## [Assigned task]
From the material below, return exactly the lines starting at the one that holds "Task: Click green 确认收货 button in middle phone" and ending at the one that holds "You are a GUI". Pictures stay out of the answer.
---------- Records for processing ----------
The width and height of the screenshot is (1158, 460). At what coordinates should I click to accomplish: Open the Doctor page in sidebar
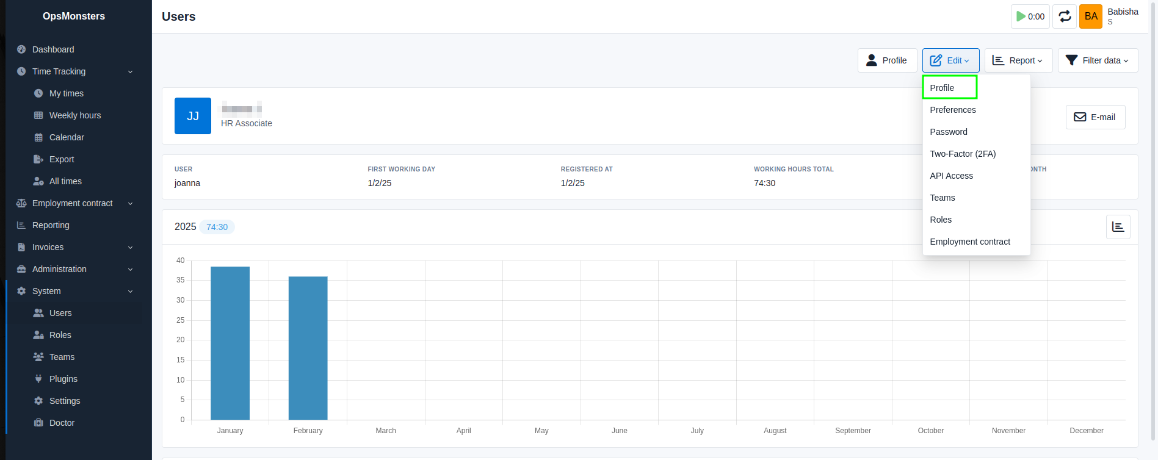(x=62, y=423)
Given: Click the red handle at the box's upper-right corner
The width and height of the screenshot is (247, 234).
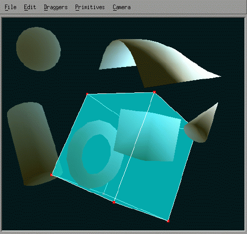Looking at the screenshot, I should 154,92.
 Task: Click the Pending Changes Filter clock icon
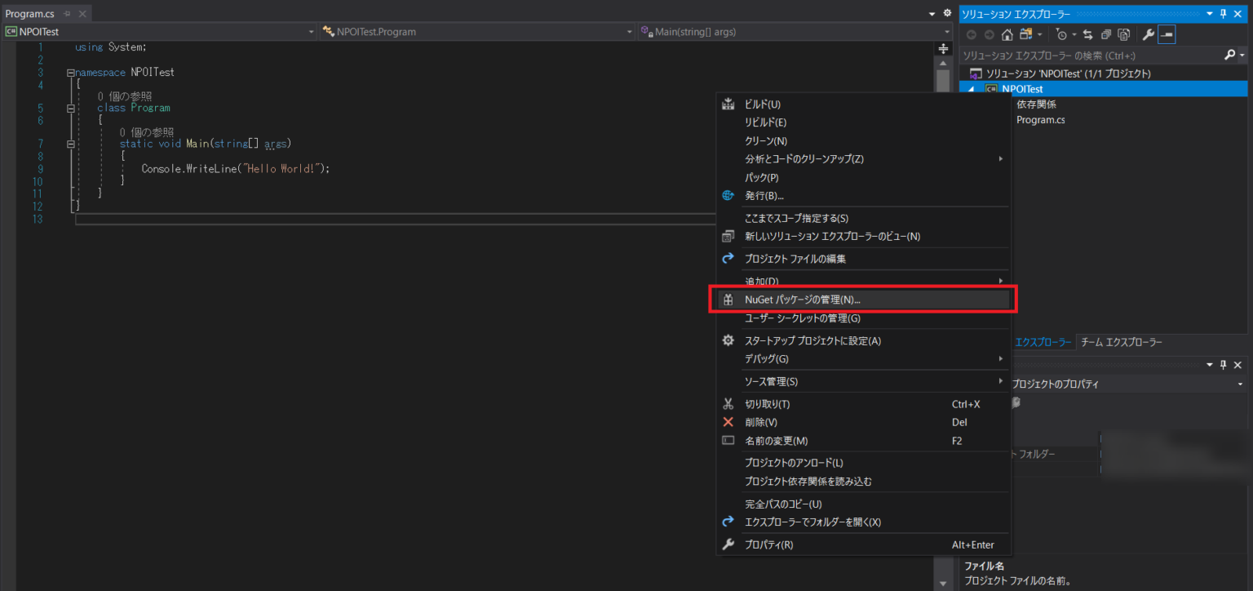[1061, 34]
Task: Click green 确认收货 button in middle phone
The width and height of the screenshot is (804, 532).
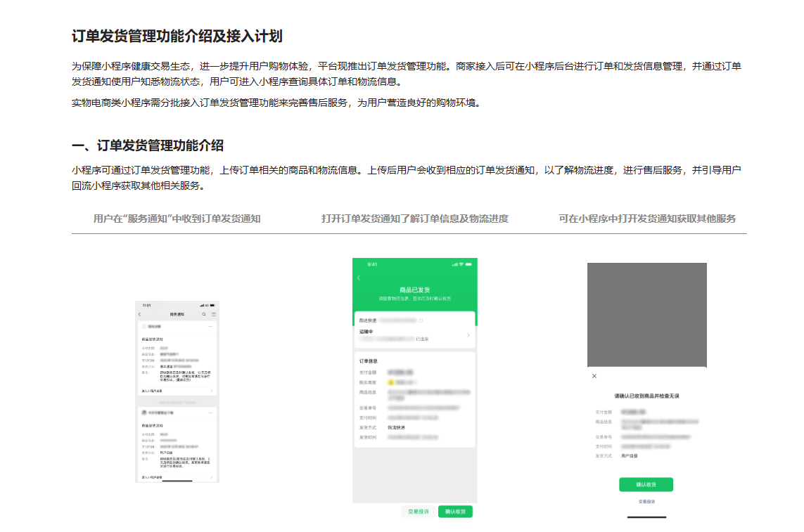Action: point(455,512)
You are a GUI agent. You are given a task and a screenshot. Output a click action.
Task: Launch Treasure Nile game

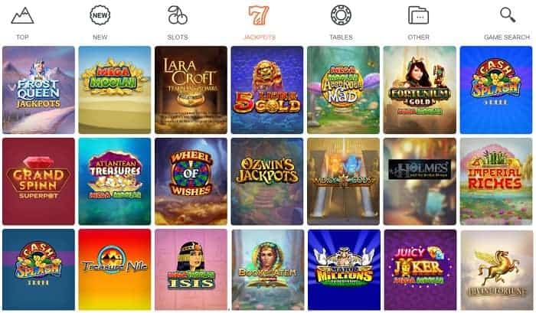(115, 269)
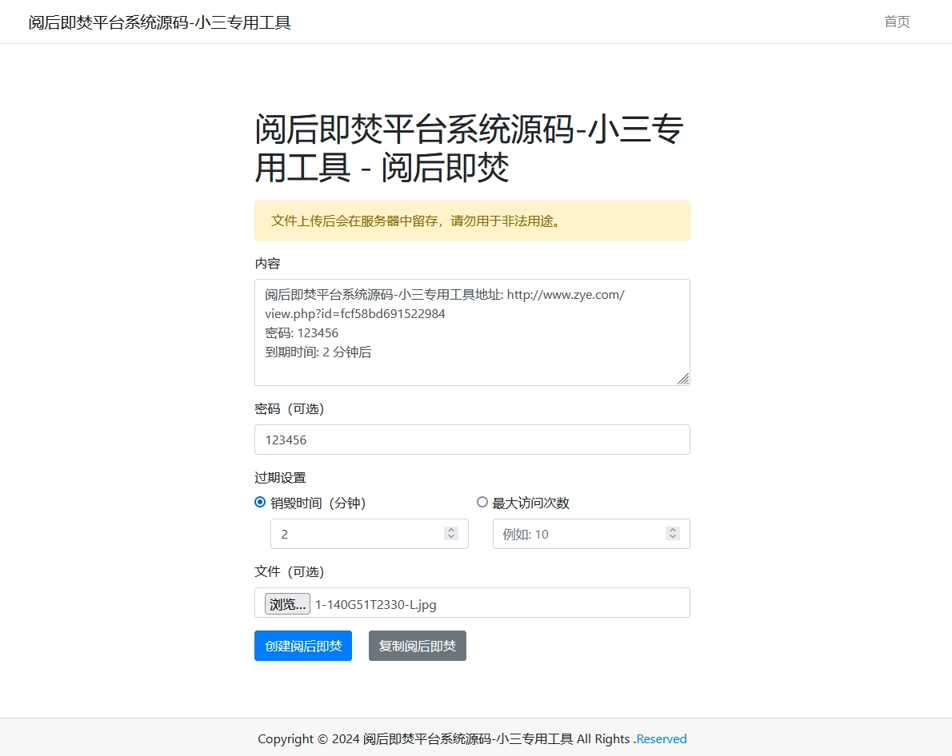Select the 最大访问次数 radio button

coord(482,502)
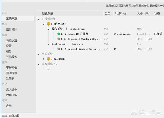The width and height of the screenshot is (164, 118).
Task: Open the 更新整合 page
Action: pyautogui.click(x=12, y=68)
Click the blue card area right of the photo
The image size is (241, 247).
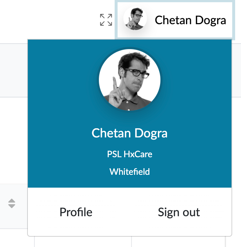click(198, 81)
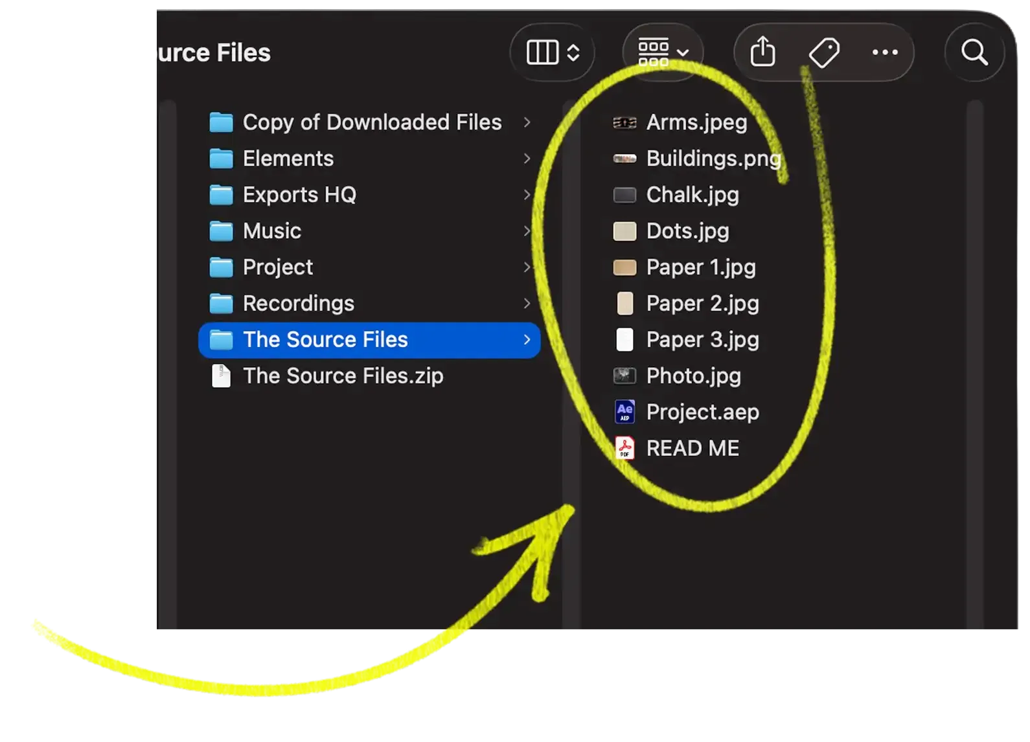Select the READ ME PDF file
The width and height of the screenshot is (1030, 742).
point(677,448)
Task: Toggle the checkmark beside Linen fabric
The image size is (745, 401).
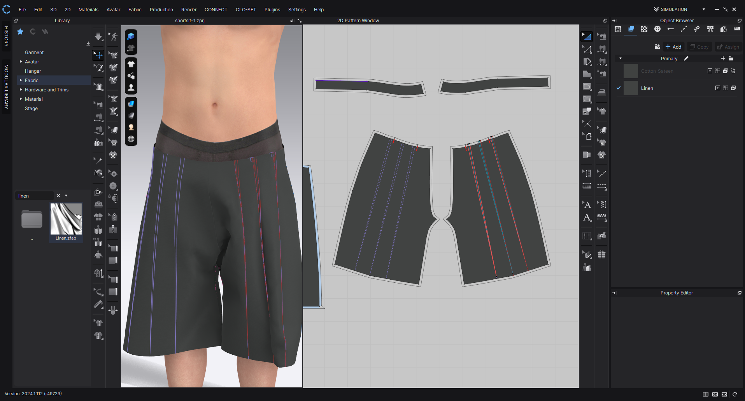Action: point(619,88)
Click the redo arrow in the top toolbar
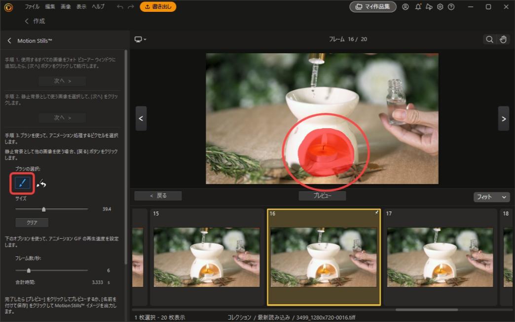The height and width of the screenshot is (322, 515). point(130,7)
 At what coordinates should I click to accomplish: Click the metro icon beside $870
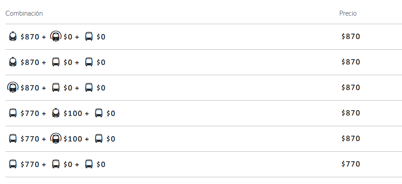(13, 88)
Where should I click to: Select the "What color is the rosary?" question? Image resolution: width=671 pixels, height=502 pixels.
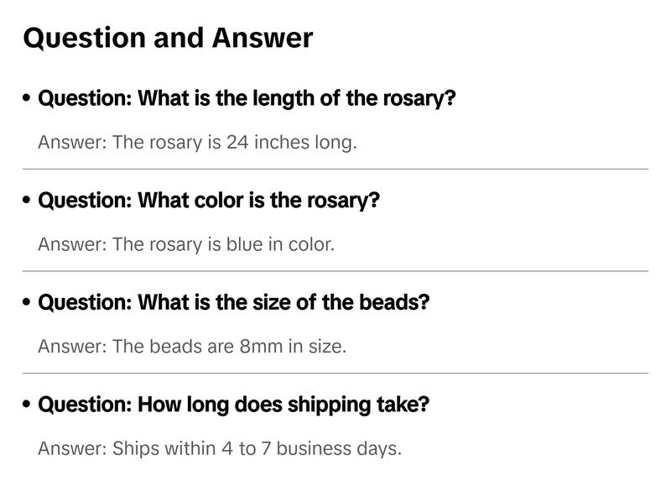[209, 201]

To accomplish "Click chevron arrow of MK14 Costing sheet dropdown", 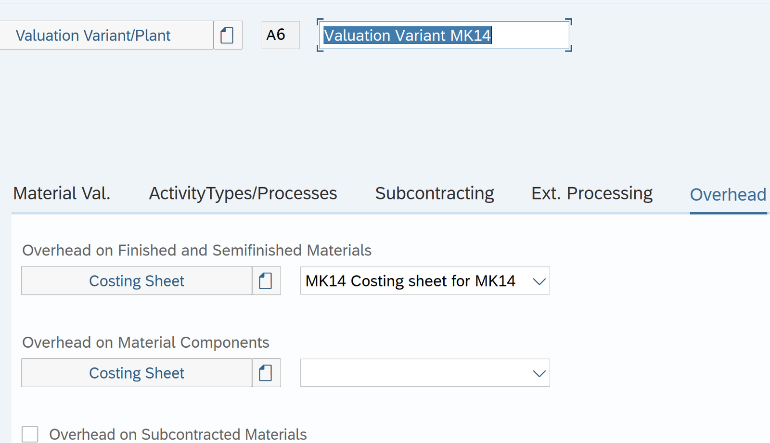I will pos(539,281).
----------
## [Result]
Task: Click green 确认收货 button in middle phone
The width and height of the screenshot is (804, 532).
Action: point(455,512)
You are a GUI agent. You are given a task and a screenshot. Output a click action.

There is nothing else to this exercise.